We had a lovely Sunday… it was rainy so we couldn’t get outside and do what we planned. But we finally put together the utility shelf upstairs, and discovered a fabulous new brunch place, and met our new pastor who we’d heard is a man of integrity and kindness. We also just got to hang out and be goofballs, and that’s our favorite thing to do. Frankly, we have more fun doing absolutely nothing than I care to admit.

It was great to have a carefree weekend since last week was full of financial irritations. It started with someone stealing the mail out of our mail slot. I usually leave envelopes right before the mail carrier comes by. On Monday, she happened to be very late and I happened to have an envelope in there with four checks — three of which were not mine. It’s really fun to call people you don’t know and tell them their checks have probably been stolen. It’s not so fun when the only reason you’re mailing other peoples’ checks somewhere in the first place is because you were trying to do a good deed. Long story, but believe me, it was the wrong day to steal my mail.

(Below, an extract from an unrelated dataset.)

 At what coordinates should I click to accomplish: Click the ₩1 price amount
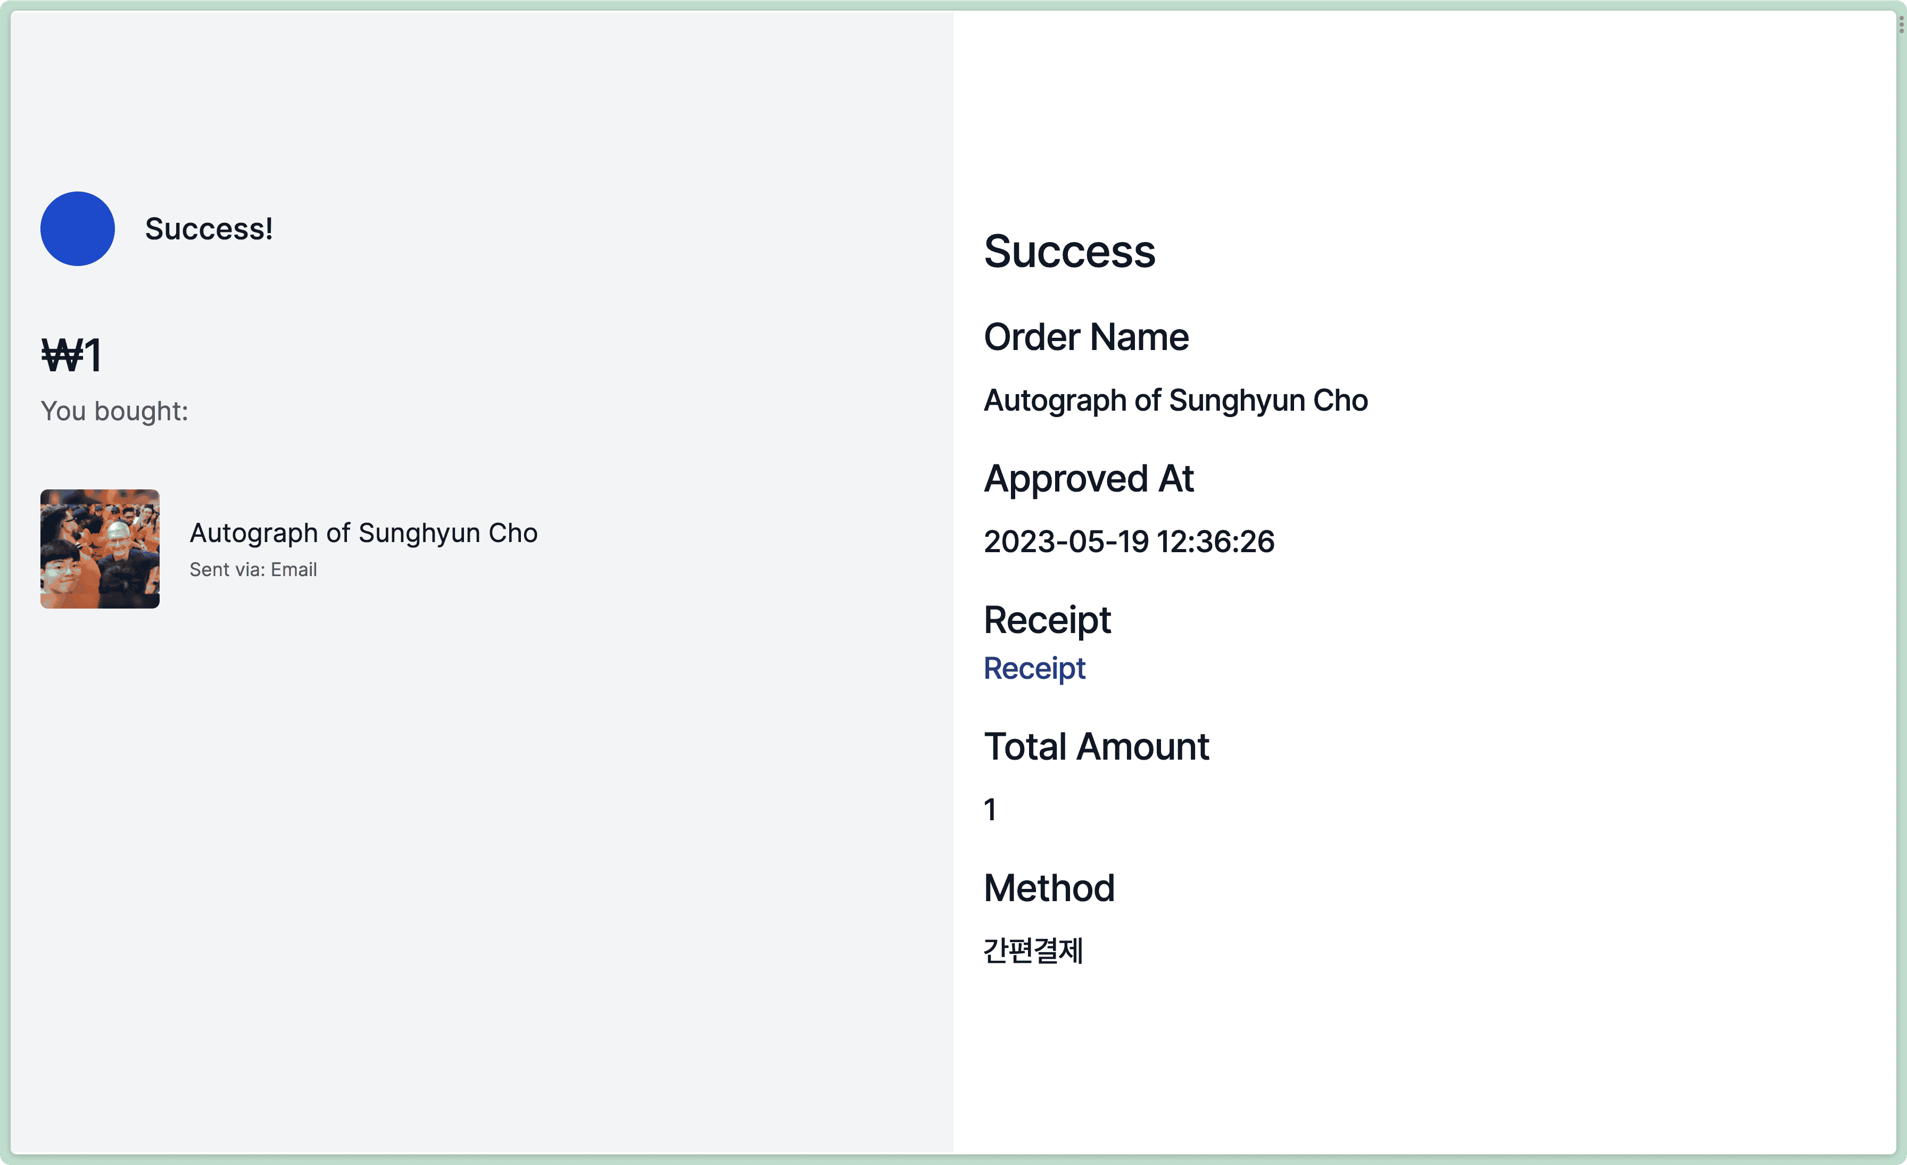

On Tuesday, I spent most of the day on the phone with our bank and mortgage company trying to straighten out the mess caused by the stolen checks on Monday.

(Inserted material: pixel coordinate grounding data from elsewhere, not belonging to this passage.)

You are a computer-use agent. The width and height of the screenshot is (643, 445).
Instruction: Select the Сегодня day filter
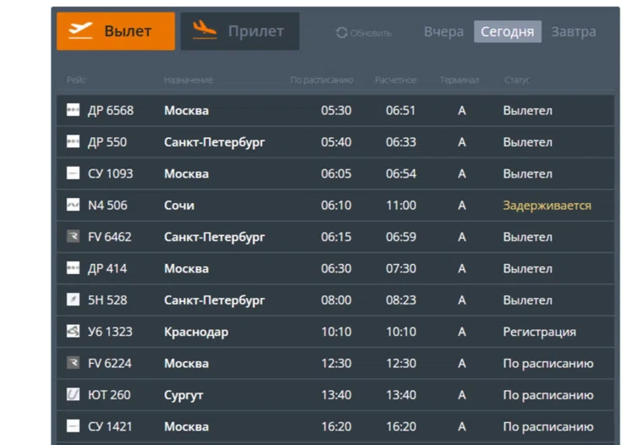click(x=507, y=32)
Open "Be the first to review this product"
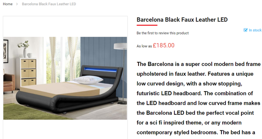This screenshot has height=139, width=262. click(163, 33)
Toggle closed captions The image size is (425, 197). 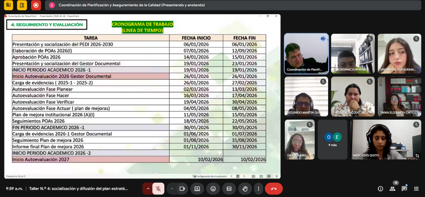(x=229, y=189)
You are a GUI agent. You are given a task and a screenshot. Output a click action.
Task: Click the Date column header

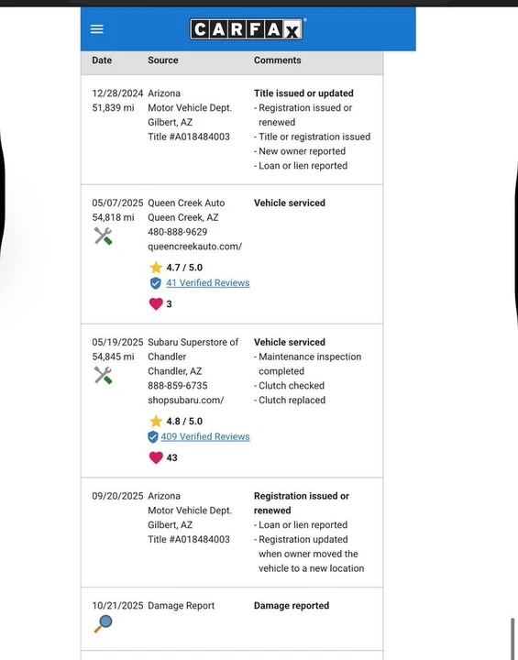click(102, 61)
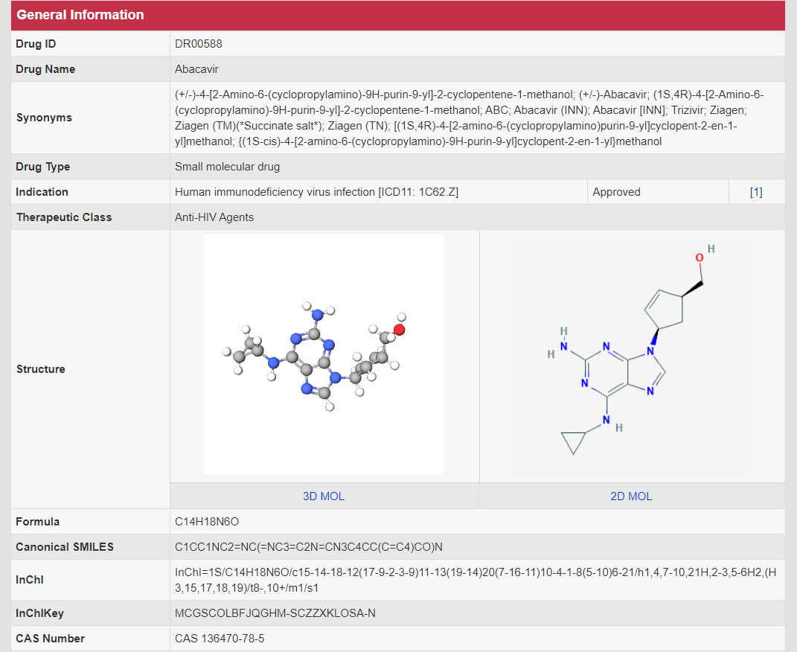The height and width of the screenshot is (652, 797).
Task: Click the 2D Abacavir structure diagram
Action: click(x=631, y=354)
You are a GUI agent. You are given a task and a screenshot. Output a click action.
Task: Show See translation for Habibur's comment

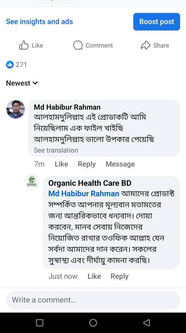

On Wednesday, I got a parking ticket because my bank card still wasn’t working yet (due to the mess above) and the only change I had for the meter machine gave me 5 minutes less than I apparently needed.

On Thursday, Brian received three letters in the mail from the state of Maryland’s collection department claiming he owes them over $4,000. For what, we had no idea. I called and spoke to a rude woman who would give me no info because I am just the wife. So Brian called.

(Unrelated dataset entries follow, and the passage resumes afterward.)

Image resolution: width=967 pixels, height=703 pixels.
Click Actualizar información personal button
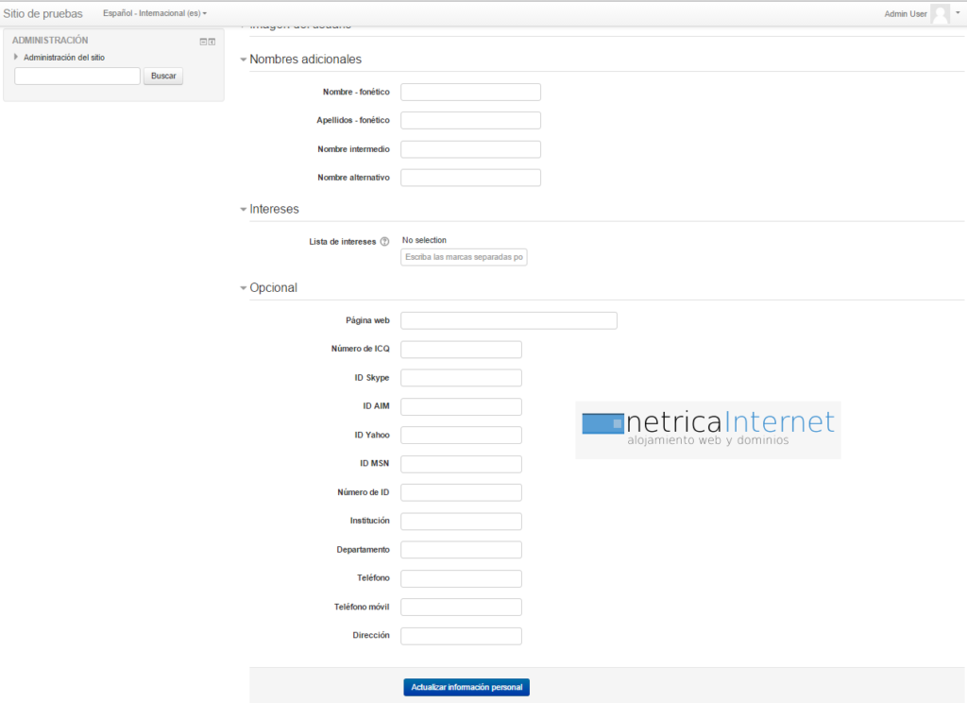click(467, 687)
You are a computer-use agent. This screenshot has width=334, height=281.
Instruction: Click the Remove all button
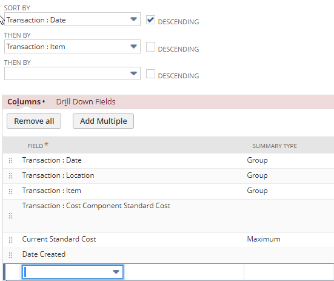coord(34,121)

Turns out, the state claims that back in 1999, he let some insurance lapse on a vehicle that was registered in MD. They apparently sent one letter in 2001 to an address he hadn’t lived at since 1995. Then his account went dormant, for nine years, until they decided to open it now and send us three letters representing three fines. It all makes no sense, and we still have no idea how we’re going to fight it, but fight it we will because we don’t have $4,000 for the ridiculously incompetent state bureaucracy.

Dealing with this kind of stuff irritates the hell out of me.


Debbie Downer

P.S.  I’ll try to write about something happy soon. Really.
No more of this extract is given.